● Goal:
Write out the passage from the thread on integrating the sine series word for word, starting with "I know there" and going on through "get some help.".

Showing $ \int_0^\pi{f(x)}dx=\sum_{k=0}^\infty{\frac{2}{(2k+1)^4}} $ where $ f(x)=\sum_{n=0}^\infty{\frac{\sin(n\cdot x)}{n^3}} $

Question

I have to show that the two terms below are equivalent $$ \int_0^\pi{f(x)}dx=\sum_{k=0}^\infty{\frac{2}{(2k+1)^4}} $$ where $f(x)$ is the sum function: $$ f(x)=\sum_{n=0}^\infty{\frac{\sin(n\cdot x)}{n^3}} $$

I know there is a theorem that shows that the below is true $$ \sum_{n=1}^\infty{\int_a^b{f_n(x)}dx} = \int_a^b{\sum_{n=1}^\infty{f_n(x)}}dx $$ and I think I have to use that theorem, but I dont know how to use it. I hope I can get some help.

Thanks in advance

Answer 1

hint

$$\int_0^\pi \frac{\sin(nx)}{n^3}dx=\Bigl[\frac{-\cos(nx)}{n^4}\Bigr]_0^\pi$$

$$=\frac{1-(-1)^n}{n^4}$$

$$=\frac{2}{(2k+1)^4} \text{ if } n=2k+1$$

Answer 2

The series$$\sum_{n=1}^\infty\frac{\sin(nx)}{n^3}$$converges uniformly, by the Weierstrass $M$-test (since $\left|\frac{\sin(nx)}{n^3}\right|\leqslant\frac1{n^3}$) and if a series $\sum_{n=1}^\infty f_n(x)$ of integrable function from $[a,b]$ into $\Bbb R$ converges uniformly, then its is integrable and$$\int_a^b\sum_{n=1}^\infty f_n(x)\,\mathrm dx=\sum_{n=1}^\infty\int_a^bf_n(x)\,\mathrm dx.$$

● Raw data:
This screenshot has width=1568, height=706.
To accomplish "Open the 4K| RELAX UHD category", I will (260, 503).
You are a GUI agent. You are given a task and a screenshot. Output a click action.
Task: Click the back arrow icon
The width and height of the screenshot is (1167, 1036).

● Written reply:
I know there is a theorem that shows that the below is true $$ \sum_{n=1}^\infty{\int_a^b{f_n(x)}dx} = \int_a^b{\sum_{n=1}^\infty{f_n(x)}}dx $$ and I think I have to use that theorem, but I dont know how to use it. I hope I can get some help.